TASK DIRECTIONS
Render every line of the records below as a JSON list of strings, one string per line, with blank lines omitted.

+++ PROVIDED ENTRIES +++

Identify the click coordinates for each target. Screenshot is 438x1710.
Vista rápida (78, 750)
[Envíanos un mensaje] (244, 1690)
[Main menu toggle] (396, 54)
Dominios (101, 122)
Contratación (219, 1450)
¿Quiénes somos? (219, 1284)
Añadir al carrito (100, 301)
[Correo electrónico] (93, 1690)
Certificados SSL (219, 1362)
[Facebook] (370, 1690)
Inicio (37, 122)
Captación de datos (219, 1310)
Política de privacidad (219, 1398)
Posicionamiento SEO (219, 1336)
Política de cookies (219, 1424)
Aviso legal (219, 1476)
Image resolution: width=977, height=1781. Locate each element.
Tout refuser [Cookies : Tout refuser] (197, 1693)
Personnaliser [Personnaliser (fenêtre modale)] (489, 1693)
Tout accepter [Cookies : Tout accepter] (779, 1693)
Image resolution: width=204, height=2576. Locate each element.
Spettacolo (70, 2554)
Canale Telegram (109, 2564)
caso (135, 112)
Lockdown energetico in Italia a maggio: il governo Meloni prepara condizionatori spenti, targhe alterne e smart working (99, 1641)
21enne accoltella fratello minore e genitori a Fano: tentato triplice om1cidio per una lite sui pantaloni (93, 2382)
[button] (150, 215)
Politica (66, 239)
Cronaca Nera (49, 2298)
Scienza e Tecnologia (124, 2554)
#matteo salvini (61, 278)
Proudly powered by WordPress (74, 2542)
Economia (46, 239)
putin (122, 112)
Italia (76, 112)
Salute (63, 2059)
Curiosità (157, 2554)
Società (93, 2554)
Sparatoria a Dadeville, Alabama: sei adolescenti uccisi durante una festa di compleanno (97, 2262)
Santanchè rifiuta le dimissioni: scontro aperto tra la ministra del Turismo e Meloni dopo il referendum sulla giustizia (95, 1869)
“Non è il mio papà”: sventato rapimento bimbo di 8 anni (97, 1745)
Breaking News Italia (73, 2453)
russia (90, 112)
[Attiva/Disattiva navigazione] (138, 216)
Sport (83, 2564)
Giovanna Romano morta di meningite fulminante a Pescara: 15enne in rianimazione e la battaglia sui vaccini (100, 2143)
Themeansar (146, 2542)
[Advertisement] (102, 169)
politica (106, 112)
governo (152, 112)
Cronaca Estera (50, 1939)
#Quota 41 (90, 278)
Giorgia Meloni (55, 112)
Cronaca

+++

RESPONSE BELOW
[
  "Identify the click coordinates for each target. Screenshot is 438x1710.",
  "Vista rápida (78, 750)",
  "[Envíanos un mensaje] (244, 1690)",
  "[Main menu toggle] (396, 54)",
  "Dominios (101, 122)",
  "Contratación (219, 1450)",
  "¿Quiénes somos? (219, 1284)",
  "Añadir al carrito (100, 301)",
  "[Correo electrónico] (93, 1690)",
  "Certificados SSL (219, 1362)",
  "[Facebook] (370, 1690)",
  "Inicio (37, 122)",
  "Captación de datos (219, 1310)",
  "Política de privacidad (219, 1398)",
  "Posicionamiento SEO (219, 1336)",
  "Política de cookies (219, 1424)",
  "Aviso legal (219, 1476)",
  "Image resolution: width=977, height=1781. Locate each element.",
  "Tout refuser [Cookies : Tout refuser] (197, 1693)",
  "Personnaliser [Personnaliser (fenêtre modale)] (489, 1693)",
  "Tout accepter [Cookies : Tout accepter] (779, 1693)",
  "Image resolution: width=204, height=2576. Locate each element.",
  "Spettacolo (70, 2554)",
  "Canale Telegram (109, 2564)",
  "caso (135, 112)",
  "Lockdown energetico in Italia a maggio: il governo Meloni prepara condizionatori spenti, targhe alterne e smart working (99, 1641)",
  "21enne accoltella fratello minore e genitori a Fano: tentato triplice om1cidio per una lite sui pantaloni (93, 2382)",
  "[button] (150, 215)",
  "Politica (66, 239)",
  "Cronaca Nera (49, 2298)",
  "Scienza e Tecnologia (124, 2554)",
  "#matteo salvini (61, 278)",
  "Proudly powered by WordPress (74, 2542)",
  "Economia (46, 239)",
  "putin (122, 112)",
  "Italia (76, 112)",
  "Salute (63, 2059)",
  "Curiosità (157, 2554)",
  "Società (93, 2554)",
  "Sparatoria a Dadeville, Alabama: sei adolescenti uccisi durante una festa di compleanno (97, 2262)",
  "Santanchè rifiuta le dimissioni: scontro aperto tra la ministra del Turismo e Meloni dopo il referendum sulla giustizia (95, 1869)",
  "“Non è il mio papà”: sventato rapimento bimbo di 8 anni (97, 1745)",
  "Breaking News Italia (73, 2453)",
  "russia (90, 112)",
  "[Attiva/Disattiva navigazione] (138, 216)",
  "Sport (83, 2564)",
  "Giovanna Romano morta di meningite fulminante a Pescara: 15enne in rianimazione e la battaglia sui vaccini (100, 2143)",
  "Themeansar (146, 2542)",
  "[Advertisement] (102, 169)",
  "politica (106, 112)",
  "governo (152, 112)",
  "Cronaca Estera (50, 1939)",
  "#Quota 41 (90, 278)",
  "Giorgia Meloni (55, 112)",
  "Cronaca"
]